(Dataset entries)
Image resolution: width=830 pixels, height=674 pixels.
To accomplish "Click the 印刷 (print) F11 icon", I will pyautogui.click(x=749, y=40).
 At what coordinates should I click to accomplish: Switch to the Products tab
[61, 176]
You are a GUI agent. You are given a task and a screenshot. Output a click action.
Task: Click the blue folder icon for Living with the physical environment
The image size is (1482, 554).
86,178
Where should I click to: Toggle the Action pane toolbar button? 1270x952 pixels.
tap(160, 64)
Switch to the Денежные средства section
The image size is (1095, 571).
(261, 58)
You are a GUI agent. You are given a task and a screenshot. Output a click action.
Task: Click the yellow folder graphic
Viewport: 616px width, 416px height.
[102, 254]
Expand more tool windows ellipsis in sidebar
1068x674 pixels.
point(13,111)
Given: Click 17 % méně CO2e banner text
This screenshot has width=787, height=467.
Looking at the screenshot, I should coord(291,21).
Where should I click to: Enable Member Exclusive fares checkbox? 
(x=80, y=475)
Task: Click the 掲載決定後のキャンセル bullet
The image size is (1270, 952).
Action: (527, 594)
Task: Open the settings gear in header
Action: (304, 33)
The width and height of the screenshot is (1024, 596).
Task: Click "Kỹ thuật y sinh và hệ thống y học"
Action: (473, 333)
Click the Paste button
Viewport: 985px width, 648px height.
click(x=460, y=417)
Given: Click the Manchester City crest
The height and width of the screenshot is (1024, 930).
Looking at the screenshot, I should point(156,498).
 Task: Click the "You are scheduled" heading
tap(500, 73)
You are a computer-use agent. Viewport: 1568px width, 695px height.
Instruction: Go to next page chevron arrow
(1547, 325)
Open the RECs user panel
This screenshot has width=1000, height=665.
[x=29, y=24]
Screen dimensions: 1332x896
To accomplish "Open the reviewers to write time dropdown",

Work instructions:
Once you have read the records above, write them out again exactly.

Output for this task:
Image resolution: width=830 pixels, height=674 pixels.
To accomplish "Click the 印刷 (print) F11 icon", I will pyautogui.click(x=749, y=40).
 At what coordinates should I click to accomplish: Switch to the Products tab
[61, 176]
You are a GUI agent. You are given a task and a screenshot. Output a click action.
Task: Click the blue folder icon for Living with the physical environment
The image size is (1482, 554).
86,178
Where should I click to: Toggle the Action pane toolbar button? 1270x952 pixels.
tap(160, 64)
Switch to the Денежные средства section
The image size is (1095, 571).
(261, 58)
You are a GUI agent. You are given a task and a screenshot. Output a click action.
Task: Click the yellow folder graphic
Viewport: 616px width, 416px height.
[102, 254]
Expand more tool windows ellipsis in sidebar
1068x674 pixels.
point(13,111)
Given: Click 17 % méně CO2e banner text
This screenshot has width=787, height=467.
Looking at the screenshot, I should coord(291,21).
Where should I click to: Enable Member Exclusive fares checkbox? 
(x=80, y=475)
Task: Click the 掲載決定後のキャンセル bullet
The image size is (1270, 952).
Action: (527, 594)
Task: Open the settings gear in header
Action: (304, 33)
The width and height of the screenshot is (1024, 596).
Task: Click "Kỹ thuật y sinh và hệ thống y học"
Action: (473, 333)
Click the Paste button
Viewport: 985px width, 648px height.
click(x=460, y=417)
Given: Click the Manchester City crest
The height and width of the screenshot is (1024, 930).
Looking at the screenshot, I should point(156,498).
 Task: Click the "You are scheduled" heading
tap(500, 73)
You are a computer-use agent. Viewport: 1568px width, 695px height.
Instruction: Go to next page chevron arrow
(1547, 325)
Open the RECs user panel
This screenshot has width=1000, height=665.
[x=29, y=24]
Screen dimensions: 1332x896
To accomplish "Open the reviewers to write time dropdown",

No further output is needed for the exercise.